The following is a simple Kopf handler that reacts to a hypothetical CRD (kind: Database) and creates a ConfigMap.
import kopf
import kubernetes
@kopf.on.create('example.com', 'v1', 'databases')
def create_fn(spec, name, namespace, logger, **kwargs):
size = spec.get('size', 1)
logger.info(f"Database {name} creation requested — size={size}")
api = kubernetes.client.CoreV1Api()
cm = kubernetes.client.V1ConfigMap(
metadata=kubernetes.client.V1ObjectMeta(name=f"{name}-config"),
data={"size": str(size)},
)
api.create_namespaced_config_map(namespace=namespace, body=cm)
# Returning a value to reflect in status; Kopf records it automatically.
return {"provisioned": True, "size": size}
@kopf.on.update('example.com', 'v1', 'databases')
def update_fn(spec, status, name, namespace, logger, **kwargs):
new_size = spec.get('size', 1)
logger.info(f"Database {name} update — new size={new_size}")
# Change reconcile logic...
@kopf.on.delete('example.com', 'v1', 'databases')
def delete_fn(name, logger, **kwargs):
logger.info(f"Database {name} cleanup")
# Kopf manages finalizer cleanup automatically.
Kopf's strengths are as follows.
- A clear decorator-based event model: intent is sharp with on.create/on.update/on.delete/on.timer, etc.
- Automated finalizers, retries, backoff, and status management: Kopf handles much of what you must wire by hand in Go.
- A rich Python ecosystem: you can pull in Python libraries for data processing, external API integration, and even machine learning as-is.
A caveat is that the CRD itself must be defined and applied separately. Kopf handles handlers but does not generate the CRD schema for you. Also, due to the Python runtime, memory usage and cold start are heavier than Go.
Metacontroller — Declarative Hooks Without Code
Metacontroller takes a different approach. Metacontroller operates the entire reconcile loop, and the user provides only "a function that takes the current state (JSON) and returns the desired child resources (JSON)." This function is just an HTTP endpoint, so it can be written in any language.

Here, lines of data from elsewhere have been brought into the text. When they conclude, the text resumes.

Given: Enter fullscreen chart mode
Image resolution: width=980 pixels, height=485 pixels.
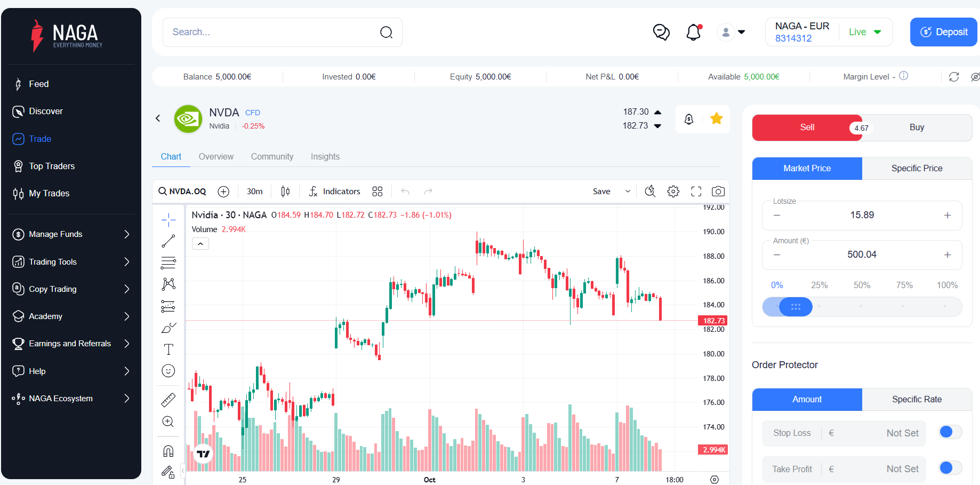Looking at the screenshot, I should point(696,192).
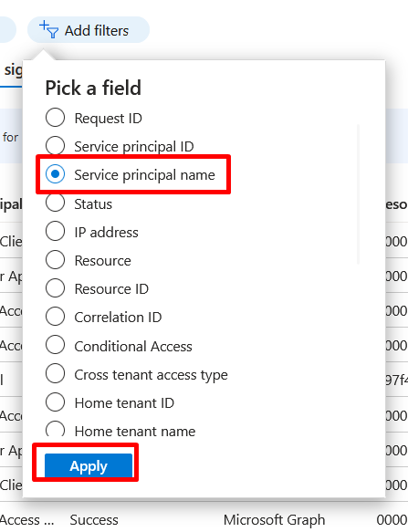The image size is (408, 532).
Task: Click the field list scrollbar
Action: click(x=358, y=194)
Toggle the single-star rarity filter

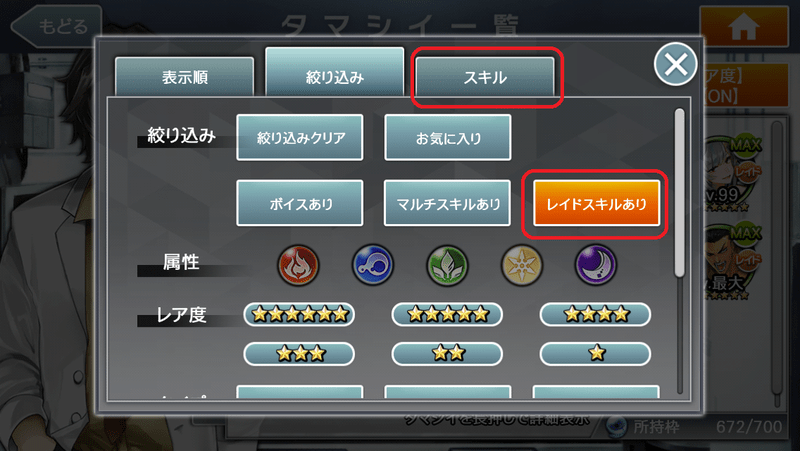595,353
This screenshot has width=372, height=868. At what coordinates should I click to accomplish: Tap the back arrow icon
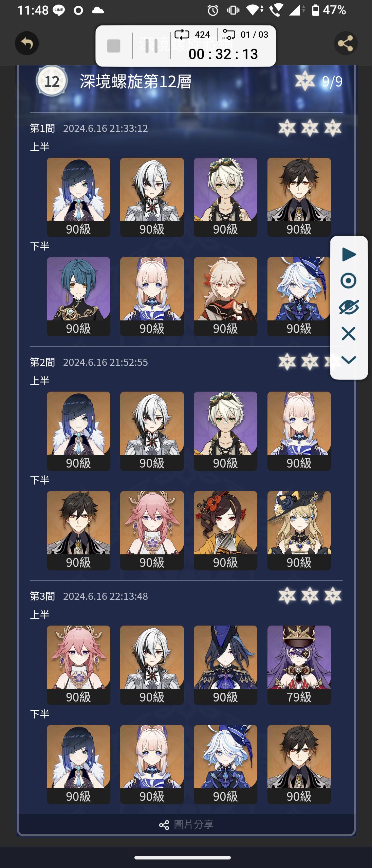pos(27,43)
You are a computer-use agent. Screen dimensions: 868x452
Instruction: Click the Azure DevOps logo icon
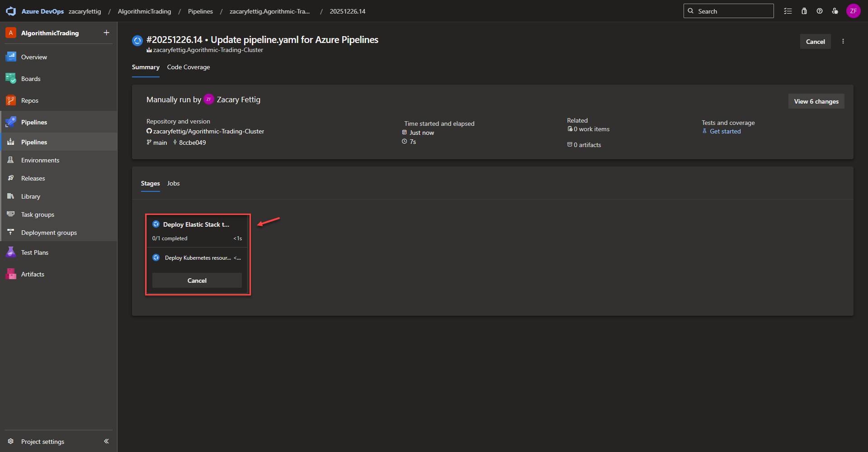coord(11,11)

Metacontroller's two core controllers are:
- CompositeController: looks at a parent CR and creates and maintains a set of child resources (e.g., a homegrown CR -> Deployment + Service).
- DecoratorController: attaches extra children or changes to existing resources.
The CompositeController's flow is as follows.
[Metacontroller]
bundles the parent CR + current children as JSON
| POST (sync request)
v
[User's webhook function] (Python/JS/anything)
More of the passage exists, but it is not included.